• Exercise:
Reproduce the forum thread on a haunter's best friend verbatim, starting at the words "batteries,batteries,batteries, did I" and ending after "is never enough.".

• Text:
[Start]

# Haunter Best Friend?



## randomr8 (Oct 24, 2009)

When things go wrong at the last minute, you turn to your trusty....?

1) Duct Tape
2) Zip Ties
3) Glue Gun
4) Chant to Cthulhu
5)?


----------



## Evil Andrew (Nov 6, 2009)

Lowe's - just down the street


----------



## MrGrimm (May 19, 2009)

Tool cupboard... everything's in there.


----------



## Spooky1 (Aug 25, 2008)

ample storage space


----------



## scareme (Aug 29, 2006)

Husband, he'll fix anything, or buy a new one.


----------



## creep factor (Sep 3, 2010)

My inner McGuyver


----------



## debbie5 (Mar 2, 2007)

creative swearing


----------



## MrGrimm (May 19, 2009)

Delayed insanity


----------



## Spooky1 (Aug 25, 2008)

A Halloween loving spouse


----------



## debbie5 (Mar 2, 2007)

Oh- I forgot. It's the teensie tiny little Phillips head screwdriver than you need to open any small LED light to install the 3 AAA batteries....I can never find mine & buy a new one reach year. I never learn.


----------



## QueenRuby2002 (Oct 23, 2011)

My son who seams to know what to say to get me back on track and in a better mood. 'mom can you just put that up for the year it's to scary,"


----------



## scareme (Aug 29, 2006)

Time, as long as there is more of it.


----------



## creep factor (Sep 3, 2010)

batteries,batteries,batteries, did I mention batteries?


----------



## scareme (Aug 29, 2006)

For the after Halloween haunter, storage room. There is never enough.


----------



## creep factor (Sep 3, 2010)

[End]

[Stored records]
[Start]

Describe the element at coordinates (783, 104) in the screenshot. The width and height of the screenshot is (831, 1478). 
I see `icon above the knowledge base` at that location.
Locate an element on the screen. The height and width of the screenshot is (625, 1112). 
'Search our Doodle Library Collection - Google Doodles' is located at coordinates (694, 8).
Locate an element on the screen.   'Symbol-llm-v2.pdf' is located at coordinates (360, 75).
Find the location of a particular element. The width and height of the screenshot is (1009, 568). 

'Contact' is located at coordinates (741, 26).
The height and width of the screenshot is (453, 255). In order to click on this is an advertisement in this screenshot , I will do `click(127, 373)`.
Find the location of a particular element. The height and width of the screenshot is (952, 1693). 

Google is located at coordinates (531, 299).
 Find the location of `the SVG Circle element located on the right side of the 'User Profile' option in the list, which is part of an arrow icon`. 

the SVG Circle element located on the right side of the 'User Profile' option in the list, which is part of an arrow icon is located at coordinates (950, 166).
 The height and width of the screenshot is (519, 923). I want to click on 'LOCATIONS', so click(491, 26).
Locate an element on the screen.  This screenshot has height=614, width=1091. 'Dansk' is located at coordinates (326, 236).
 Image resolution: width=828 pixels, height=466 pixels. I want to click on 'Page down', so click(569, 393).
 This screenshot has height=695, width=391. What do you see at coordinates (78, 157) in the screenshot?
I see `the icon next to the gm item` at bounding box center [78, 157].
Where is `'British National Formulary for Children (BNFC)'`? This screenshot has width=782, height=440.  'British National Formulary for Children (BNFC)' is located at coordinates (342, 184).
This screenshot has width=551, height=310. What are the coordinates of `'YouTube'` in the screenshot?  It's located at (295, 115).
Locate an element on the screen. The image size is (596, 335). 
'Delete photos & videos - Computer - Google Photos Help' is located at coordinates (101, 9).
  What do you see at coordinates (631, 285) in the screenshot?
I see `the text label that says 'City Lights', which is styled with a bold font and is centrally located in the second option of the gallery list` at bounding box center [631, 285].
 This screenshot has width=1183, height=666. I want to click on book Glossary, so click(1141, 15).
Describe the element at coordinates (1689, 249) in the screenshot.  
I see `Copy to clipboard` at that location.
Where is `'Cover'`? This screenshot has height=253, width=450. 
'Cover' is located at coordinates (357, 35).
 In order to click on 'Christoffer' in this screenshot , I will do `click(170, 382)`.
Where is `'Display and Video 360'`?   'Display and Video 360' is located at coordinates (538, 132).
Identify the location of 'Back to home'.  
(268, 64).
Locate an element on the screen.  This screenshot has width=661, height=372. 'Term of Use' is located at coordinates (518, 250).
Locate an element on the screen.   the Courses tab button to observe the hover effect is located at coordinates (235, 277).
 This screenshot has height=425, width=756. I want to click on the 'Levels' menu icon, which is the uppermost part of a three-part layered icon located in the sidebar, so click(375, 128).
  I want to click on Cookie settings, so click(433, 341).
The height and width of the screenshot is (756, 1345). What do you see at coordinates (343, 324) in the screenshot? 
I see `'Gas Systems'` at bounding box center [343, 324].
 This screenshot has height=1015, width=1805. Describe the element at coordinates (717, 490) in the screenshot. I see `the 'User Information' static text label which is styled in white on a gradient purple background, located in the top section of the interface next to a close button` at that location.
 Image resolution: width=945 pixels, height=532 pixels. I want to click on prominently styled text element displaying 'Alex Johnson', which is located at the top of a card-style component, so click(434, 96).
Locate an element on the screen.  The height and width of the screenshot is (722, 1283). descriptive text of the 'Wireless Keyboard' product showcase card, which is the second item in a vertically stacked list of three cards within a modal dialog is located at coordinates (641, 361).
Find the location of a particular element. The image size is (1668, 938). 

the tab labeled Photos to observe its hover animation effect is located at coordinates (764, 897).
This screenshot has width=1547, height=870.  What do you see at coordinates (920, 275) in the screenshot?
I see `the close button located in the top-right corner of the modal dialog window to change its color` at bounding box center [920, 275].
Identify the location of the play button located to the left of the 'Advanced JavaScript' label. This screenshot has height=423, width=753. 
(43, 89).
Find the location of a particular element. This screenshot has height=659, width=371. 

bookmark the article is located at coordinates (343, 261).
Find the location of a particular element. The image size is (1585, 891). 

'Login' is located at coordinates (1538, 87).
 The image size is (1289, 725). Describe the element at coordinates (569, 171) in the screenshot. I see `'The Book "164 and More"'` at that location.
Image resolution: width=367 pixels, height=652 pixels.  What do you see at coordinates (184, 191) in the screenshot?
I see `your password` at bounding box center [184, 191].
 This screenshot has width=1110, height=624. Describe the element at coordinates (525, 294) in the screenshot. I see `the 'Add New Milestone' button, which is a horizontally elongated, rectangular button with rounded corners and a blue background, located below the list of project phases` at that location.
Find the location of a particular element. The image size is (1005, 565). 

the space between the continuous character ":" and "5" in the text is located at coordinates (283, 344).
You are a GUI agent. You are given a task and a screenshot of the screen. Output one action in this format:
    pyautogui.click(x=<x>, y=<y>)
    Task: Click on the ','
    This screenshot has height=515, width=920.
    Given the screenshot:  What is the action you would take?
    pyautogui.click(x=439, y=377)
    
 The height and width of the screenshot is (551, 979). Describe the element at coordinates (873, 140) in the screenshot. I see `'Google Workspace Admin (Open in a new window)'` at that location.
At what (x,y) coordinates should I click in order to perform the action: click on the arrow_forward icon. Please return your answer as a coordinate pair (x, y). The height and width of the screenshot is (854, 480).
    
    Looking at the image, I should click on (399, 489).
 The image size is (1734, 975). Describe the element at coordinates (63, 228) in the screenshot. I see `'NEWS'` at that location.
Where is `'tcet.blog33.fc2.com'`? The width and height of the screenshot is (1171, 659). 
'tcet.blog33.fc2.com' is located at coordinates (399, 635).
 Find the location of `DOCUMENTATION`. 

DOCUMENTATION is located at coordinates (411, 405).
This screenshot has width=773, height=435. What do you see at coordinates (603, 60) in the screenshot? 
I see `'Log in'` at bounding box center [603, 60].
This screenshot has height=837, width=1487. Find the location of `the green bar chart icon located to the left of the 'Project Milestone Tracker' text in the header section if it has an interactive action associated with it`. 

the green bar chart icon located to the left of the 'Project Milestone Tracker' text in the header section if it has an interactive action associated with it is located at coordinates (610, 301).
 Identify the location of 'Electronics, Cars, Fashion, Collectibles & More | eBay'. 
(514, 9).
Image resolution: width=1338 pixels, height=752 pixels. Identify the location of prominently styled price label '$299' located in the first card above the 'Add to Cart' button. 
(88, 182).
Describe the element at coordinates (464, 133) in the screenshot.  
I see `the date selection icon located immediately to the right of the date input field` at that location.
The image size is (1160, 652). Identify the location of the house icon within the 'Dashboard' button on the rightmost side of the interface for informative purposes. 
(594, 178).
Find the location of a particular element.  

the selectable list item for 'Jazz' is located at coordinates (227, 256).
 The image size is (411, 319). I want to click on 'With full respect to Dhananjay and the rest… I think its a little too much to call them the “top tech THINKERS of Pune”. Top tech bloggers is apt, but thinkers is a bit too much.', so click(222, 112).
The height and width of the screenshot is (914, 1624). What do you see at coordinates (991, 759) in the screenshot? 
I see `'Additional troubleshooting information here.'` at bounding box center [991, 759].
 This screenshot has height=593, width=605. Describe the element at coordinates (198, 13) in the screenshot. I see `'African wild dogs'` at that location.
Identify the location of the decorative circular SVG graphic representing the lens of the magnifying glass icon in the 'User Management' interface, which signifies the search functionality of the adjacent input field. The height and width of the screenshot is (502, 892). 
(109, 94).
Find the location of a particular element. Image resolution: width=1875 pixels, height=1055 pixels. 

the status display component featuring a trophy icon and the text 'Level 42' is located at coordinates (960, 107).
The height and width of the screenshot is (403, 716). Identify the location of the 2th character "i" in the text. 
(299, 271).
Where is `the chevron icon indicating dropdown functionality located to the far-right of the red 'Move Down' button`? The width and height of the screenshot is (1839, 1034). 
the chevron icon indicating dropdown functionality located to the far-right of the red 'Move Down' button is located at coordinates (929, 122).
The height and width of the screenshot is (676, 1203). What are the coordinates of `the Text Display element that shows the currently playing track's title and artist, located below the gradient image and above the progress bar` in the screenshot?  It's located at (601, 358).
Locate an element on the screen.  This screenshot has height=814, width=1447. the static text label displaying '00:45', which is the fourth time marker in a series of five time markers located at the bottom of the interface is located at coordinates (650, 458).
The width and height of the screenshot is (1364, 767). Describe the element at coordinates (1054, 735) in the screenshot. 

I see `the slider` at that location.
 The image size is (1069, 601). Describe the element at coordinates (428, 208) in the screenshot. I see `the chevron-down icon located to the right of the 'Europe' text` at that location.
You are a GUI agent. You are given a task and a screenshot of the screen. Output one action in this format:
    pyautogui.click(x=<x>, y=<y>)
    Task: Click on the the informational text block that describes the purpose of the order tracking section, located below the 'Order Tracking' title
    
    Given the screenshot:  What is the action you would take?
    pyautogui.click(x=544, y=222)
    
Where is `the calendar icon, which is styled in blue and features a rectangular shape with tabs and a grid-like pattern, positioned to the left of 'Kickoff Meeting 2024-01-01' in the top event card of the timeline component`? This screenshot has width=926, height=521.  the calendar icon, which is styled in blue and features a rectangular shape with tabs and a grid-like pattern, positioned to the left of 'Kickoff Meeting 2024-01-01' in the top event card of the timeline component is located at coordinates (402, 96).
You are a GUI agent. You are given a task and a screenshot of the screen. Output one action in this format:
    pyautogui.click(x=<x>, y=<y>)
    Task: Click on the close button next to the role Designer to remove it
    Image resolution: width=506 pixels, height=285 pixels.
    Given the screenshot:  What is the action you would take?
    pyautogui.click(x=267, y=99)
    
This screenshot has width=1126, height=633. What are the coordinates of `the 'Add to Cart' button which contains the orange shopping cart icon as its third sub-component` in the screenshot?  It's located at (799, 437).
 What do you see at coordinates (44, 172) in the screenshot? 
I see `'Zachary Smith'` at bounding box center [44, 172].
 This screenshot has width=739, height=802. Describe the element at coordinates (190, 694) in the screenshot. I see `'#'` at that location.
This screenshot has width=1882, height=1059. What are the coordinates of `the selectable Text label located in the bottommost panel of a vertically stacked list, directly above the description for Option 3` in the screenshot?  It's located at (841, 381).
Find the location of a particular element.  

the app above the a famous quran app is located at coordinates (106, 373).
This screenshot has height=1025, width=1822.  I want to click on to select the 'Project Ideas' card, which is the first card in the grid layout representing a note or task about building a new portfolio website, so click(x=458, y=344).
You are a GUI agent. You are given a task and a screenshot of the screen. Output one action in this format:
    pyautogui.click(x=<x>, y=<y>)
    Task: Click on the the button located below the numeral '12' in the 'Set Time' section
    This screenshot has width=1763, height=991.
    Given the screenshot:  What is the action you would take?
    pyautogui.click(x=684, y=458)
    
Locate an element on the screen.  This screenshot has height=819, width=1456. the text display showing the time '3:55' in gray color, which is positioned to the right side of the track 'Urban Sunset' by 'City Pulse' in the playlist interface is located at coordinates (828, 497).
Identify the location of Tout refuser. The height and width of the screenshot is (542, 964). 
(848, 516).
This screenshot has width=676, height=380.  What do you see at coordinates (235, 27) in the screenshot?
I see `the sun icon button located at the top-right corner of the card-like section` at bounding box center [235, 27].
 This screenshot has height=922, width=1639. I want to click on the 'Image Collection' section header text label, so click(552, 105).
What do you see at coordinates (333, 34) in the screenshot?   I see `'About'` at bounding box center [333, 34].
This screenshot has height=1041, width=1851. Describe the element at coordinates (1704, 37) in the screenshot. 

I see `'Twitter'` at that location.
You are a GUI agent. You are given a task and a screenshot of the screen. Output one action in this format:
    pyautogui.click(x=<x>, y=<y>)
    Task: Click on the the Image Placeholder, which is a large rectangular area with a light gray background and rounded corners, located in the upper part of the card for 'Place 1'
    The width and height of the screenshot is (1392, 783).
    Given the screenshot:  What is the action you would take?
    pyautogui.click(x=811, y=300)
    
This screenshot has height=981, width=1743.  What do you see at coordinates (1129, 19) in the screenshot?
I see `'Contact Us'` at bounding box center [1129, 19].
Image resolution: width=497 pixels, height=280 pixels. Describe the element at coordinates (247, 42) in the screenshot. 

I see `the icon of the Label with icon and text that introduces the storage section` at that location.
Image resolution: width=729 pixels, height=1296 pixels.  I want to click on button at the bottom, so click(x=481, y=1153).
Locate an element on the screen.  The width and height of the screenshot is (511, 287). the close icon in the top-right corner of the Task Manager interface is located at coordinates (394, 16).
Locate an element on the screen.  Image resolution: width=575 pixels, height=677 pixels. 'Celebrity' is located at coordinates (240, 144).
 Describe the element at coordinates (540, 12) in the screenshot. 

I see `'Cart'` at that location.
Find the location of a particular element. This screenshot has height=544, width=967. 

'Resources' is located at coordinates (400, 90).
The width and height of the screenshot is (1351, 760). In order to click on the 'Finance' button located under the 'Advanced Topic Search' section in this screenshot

[End]

• Reply to the task:
batteries,batteries,batteries, did I mention batteries?


----------



## scareme (Aug 29, 2006)

For the after Halloween haunter, storage room. There is never enough.